Having read that story, I have decided to turn down another side trail (which leads to a huge general expanse of meaning instead of something smaller and specific), instead of just reviewing Wilco’s new album. Yes, it’s awesome. Yes, you should listen to it. Yes, you should listen to all of Wilco’s albums because they are all awesome.

There’s more. Down the side trail I’ve decided to take, I see the bigger picture. I see how many of us, in many different ways, respond to music that our fellow human brothers and sisters have created—it impacts us.

We were created to react to music, to feel rejuvenated by music and to be inspired by music.
I have always known that people connect with some music, but perhaps not others, and that’s maybe because of the way we were wired “musically.” In some way or another, we were created to connect with music. 

What Henry’s story reminded me of is that music also brings us together (just like Henry and his mother connected with each other in a certain way through Wilco’s music). Music creates community.
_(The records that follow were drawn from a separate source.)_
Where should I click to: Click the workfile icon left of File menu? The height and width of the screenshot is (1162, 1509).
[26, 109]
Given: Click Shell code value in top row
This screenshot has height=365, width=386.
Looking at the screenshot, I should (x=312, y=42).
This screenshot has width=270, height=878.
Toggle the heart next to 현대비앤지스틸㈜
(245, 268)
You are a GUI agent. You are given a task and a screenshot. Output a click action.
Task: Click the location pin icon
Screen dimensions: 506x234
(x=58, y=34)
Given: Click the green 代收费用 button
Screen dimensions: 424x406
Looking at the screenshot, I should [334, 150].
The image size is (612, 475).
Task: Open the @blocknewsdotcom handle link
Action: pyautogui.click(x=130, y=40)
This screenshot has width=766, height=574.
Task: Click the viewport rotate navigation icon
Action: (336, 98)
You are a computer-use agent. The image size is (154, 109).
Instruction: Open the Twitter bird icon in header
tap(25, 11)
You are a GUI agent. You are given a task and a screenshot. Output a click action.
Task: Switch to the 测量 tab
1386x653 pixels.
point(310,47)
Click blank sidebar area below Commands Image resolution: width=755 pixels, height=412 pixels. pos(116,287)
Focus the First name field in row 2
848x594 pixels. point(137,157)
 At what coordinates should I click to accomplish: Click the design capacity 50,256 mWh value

Music can facilitate connections between people that would have never existed without it. Lyrics can “hit home” and make the listener feel like he or she is not alone but instead connected with others who feel the same way.

Because of Henry’s story and its connection with music, many people have connected with Henry’s mother. Many people have been inspired by the story; in fact, Wilco also has a link on their site to donate to Henry’s fund, a non-profit organization that provides help for youth age 12-20 who have drug addictions.

The impact of music doesn't stop there. Not only are we wired to connect with certain music, and consequentially, with other people through that music, music lives on past those connections to play a significant role in perpetuating itself:

Music facilitates a passionate cycle of creativity.

Songs impact and inspire souls to create something—like more music—that impacts other souls into reacting another way, and the cycle continues. Songs can dig down to your guts, strum your heart strings, make your head tingle and your eyes water and your soul feel more alive than it has in many months, or perhaps many years. Emotions and inspiration and passion can be transformed into music. Music breeds feeling. Feeling grows into love. Love keeps us alive.

Wilco in particular is doing exceptionally well in connecting stories, experiences and people by creating music and lyrics that envelop the soul, excite the mind and inspire others to action.

This Thanksgiving, I’m very thankful for music – I’m thankful that God added music into the mix when He created us and this world.